Target RM1.81 (Stock Rating: ADD)

Asset sale gains of over RM90m aside, MRCB's FY14 core net profit only made up 70% of our full-year forecast and 65% of consensus and was therefore operationally below expectations. While property numbers were strong, we had largely overestimated construction margins and did not foresee the operating losses in 4Q14. We nevertheless retain our FY15-16 EPS estimates as future years should be stronger for all segments in view of the healthy incoming property GDV and in-house construction jobs. We also introduce FY17 forecasts. We cut our target price as we update balance sheet items but it is still based on a 20% RNAV discount. Medium-term catalysts are likely job wins and investors’ preference for value plays. Maintain Add.

FY14 operationally below expectations
FY14 core net profit fell 30% short of our full-year forecast and 35% below consensus. The main reason for the deviation was lower-than-expected construction margins and the operating losses in 4Q14, which were due to an underprovision of taxes. The overall group EBIT margin of 3.7% was below our forecast of 7% for FY14 but we expect margins to stabilise higher in forecast years, driven by property development and the construction division, which should benefit more from internal works. The 2.5 sen full-year DPS was in line with expectations.

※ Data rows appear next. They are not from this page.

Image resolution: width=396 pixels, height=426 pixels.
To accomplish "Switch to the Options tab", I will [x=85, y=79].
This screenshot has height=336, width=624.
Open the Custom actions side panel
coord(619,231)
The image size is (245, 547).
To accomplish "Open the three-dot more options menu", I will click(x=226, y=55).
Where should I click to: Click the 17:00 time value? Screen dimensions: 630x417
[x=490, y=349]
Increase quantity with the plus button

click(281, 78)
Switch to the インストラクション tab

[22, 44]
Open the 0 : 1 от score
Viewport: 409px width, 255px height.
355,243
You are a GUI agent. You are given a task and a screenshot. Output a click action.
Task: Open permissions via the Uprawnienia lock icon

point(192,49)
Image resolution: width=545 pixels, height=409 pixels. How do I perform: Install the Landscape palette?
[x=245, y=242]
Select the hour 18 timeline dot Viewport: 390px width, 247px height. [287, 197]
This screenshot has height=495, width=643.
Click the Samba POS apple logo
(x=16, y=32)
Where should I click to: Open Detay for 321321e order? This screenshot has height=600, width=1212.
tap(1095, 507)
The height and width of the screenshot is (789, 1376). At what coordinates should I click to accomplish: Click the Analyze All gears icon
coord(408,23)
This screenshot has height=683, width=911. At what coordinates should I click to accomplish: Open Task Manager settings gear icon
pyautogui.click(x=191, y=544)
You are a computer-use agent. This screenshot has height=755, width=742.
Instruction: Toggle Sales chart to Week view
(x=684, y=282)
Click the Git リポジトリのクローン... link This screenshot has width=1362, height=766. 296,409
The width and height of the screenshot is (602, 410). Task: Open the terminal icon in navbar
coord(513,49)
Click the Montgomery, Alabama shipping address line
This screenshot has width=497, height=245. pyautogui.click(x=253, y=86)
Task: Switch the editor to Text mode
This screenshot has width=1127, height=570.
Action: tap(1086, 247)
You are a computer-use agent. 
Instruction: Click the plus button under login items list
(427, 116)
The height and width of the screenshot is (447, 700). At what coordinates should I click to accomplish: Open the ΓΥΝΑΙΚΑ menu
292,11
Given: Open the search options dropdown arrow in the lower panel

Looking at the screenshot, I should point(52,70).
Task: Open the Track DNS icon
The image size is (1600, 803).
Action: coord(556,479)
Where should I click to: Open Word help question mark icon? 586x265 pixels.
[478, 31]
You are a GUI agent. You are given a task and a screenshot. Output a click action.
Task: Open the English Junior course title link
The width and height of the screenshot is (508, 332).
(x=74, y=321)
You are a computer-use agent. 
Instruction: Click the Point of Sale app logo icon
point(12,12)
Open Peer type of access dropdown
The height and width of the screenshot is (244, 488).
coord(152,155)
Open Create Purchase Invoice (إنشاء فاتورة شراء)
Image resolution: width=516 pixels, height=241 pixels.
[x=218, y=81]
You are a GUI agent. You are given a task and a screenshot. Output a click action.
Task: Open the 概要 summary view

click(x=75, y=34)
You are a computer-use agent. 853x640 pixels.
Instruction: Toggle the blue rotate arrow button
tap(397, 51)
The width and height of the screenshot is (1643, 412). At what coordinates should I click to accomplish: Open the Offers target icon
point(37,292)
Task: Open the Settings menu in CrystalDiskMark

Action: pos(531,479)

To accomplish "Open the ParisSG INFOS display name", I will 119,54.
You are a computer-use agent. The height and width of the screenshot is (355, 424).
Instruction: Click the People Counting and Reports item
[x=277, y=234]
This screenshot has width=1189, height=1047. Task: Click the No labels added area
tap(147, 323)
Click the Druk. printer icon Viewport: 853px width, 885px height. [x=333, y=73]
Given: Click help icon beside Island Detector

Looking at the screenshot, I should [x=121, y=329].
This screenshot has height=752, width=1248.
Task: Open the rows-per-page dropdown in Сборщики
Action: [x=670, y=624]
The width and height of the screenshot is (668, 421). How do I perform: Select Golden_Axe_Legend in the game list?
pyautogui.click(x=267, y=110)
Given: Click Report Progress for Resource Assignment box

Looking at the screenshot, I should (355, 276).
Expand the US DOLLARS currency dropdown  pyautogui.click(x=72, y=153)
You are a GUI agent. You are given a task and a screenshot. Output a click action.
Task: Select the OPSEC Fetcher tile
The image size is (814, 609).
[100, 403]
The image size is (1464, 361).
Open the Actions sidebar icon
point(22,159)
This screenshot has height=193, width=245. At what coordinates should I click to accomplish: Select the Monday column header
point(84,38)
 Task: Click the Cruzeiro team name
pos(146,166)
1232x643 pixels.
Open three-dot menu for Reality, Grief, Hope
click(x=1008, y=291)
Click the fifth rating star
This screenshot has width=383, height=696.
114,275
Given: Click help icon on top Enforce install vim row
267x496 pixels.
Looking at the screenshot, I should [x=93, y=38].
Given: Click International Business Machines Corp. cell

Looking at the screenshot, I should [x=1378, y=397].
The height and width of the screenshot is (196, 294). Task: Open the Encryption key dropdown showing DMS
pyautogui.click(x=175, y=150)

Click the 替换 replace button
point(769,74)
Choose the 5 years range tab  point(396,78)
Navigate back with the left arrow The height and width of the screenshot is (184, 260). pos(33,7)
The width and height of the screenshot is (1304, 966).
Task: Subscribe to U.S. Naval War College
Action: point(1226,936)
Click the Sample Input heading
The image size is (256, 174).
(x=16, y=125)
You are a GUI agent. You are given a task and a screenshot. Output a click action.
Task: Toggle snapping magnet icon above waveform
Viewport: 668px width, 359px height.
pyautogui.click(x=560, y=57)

Mainly an execution year in 2015
We anticipate several key milestones in 2015, including the completion of the delayed REIT exercise for Platinum Sentral by Mar 15 (resultant net gain of up to RM220m) and a clearer funding strategy for the balance RM735m equity portion of MRCB's 70% stake in RRI Land's maiden development by mid-year. Existing property development ventures, with RM1.7bn unbilled sales (9 Seputeh, PJ Sentral and Sentral Residences), ensure steady growth for the segment. The construction order book stood at RM2.9bn, of with c.60% is internal works, suggesting smaller wins this year.

Still offers value
We expect the domestic construction sector to offer a recovery angle and likely catalysts in the form of MRT 2 and LRT 3 towards 2H15. This should mitigate the timing risks of RRI Land and weaker investor sentiment on the overall property market. The stock trades at a steep 38% discount to its RNAV.